### Apply what you read:
1. In the Vanishing Point review, which actor plays the blind DJ 'Super Soul'?
2. From the Vanishing Point review, extract the passage starting at "I'm less familiar" and ending at "I'll revisit soon.".

### Exercise text:
But as a result, I didn't want to try drugs, drop out, live in the desert, get a bike or even drive a fast car, but I was certainly open to the laidback attitude and, well, just how friendly everyone could be. That is, except the racist rednecks, the police, and the villainous homosexuals. The positively bizarre gay characters are necessary for a plot point, but they don't need to be gay. They certainly don't need to wear pink shirts, act like nellies or carry handbags (give me a break). The celebrated documentary on gay representation in cinema, The Celluloid Closet, heavily criticised the scene. I can't wait to hear director Richard Sarafian talk about it on the commentary track...


Vanishing Point is an example of an 'arthouse' movie that can be exciting and entertaining. Could you get a wide release of a movie like this today? It's certainly 'of its time', an experimental story - an example of a road movie that you can join for the ride and see what happens.

The other comparable title that springs to my mind is Jack Cardiff's Girl On A Motorcycle, which is more like a travelogue. It also ducks out of the journey into multiple flashbacks to hint at the character's backstory. Vanishing Point improves on it in many ways, making it a high-speed chase rather than just a trip from a to b. It also looks like Barry Newman is actually driving, which Marianne Faithfull never did. It also removes the never-ending prose, as we hear her thoughts spelling out bloody everything.


I'm less familiar with Easy Rider, which Girl On A Motorcycle also predated. Easy Rider hasn't got the constant pursuit driving it, and the soundtrack wasn't as appealing to me. While it's easily the most famous of this 'genre', I'm more devoted to Vanishing Point and Electra Guide In Blue, which I'll revisit soon.

The music, the characters, the cinematography make this an experience, and of course there's the driving...


A regular component in car stuntwork in sixties and seventies cinema is Carey Loftin. He worked on this, Bullitt, Duel, The French Connection, Fear Is The Key, Grand Prix, Diamonds Are Forever, The Getaway and even The Love Bug. Wow. His specialty seems to be not just stuntwork, but really high speeds. The cars drive fast, there's no sneaky sped-up filming - what you see is what you get. Blistering handbrake turns, near misses, leaps, side bumping, chopper chases...


There are some spectacular wipeouts along the way but, A-Team style, there are no casualties. The police don't have much on Kowalski but they chase him to the state border anyway - like Smokey And The Bandit, literally on speed.


Barry Newman is Kowalski, a character sat halfway between straight society and a hippy commune. Strange that the actor should star in two movies then move back to TV for two seasons as a pro-active lawyer in Petrocelli. His blissed-out vacant look from behind the wheel is haunting. Also check him out as a tough guy in the action thriller Fear Is The Key (1972).


Kowalski is championed and guided by 'Super Soul', a blind DJ (Cleavon Little, before Blazing Saddles) who warns him about 'the blue meanies' over the radio. Theirs is the strongest, almost telepathic relationship in the story. If Little hadn't been an actor, he'd have been a storming DJ. In the rest of the cast, one of the nastier cops is played by Paul Koslo, who was also dependable 'Dutch' in The Omega Man, filmed the same year. In the desert, there's an almost unrecognisable Dean Jagger (the quasi-Quatermass of X-The Unknown).

### Data provided:
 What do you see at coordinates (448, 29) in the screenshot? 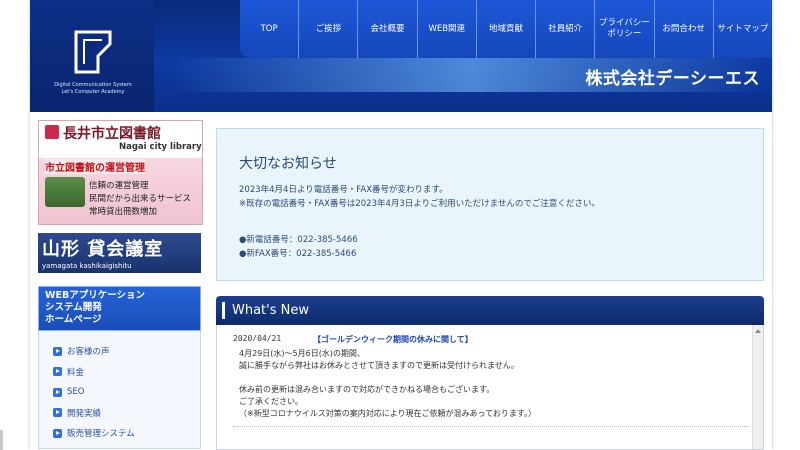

### Exercise responses:
1. Cleavon Little

2.
I'm less familiar with Easy Rider, which Girl On A Motorcycle also predated. Easy Rider hasn't got the constant pursuit driving it, and the soundtrack wasn't as appealing to me. While it's easily the most famous of this 'genre', I'm more devoted to Vanishing Point and Electra Guide In Blue, which I'll revisit soon.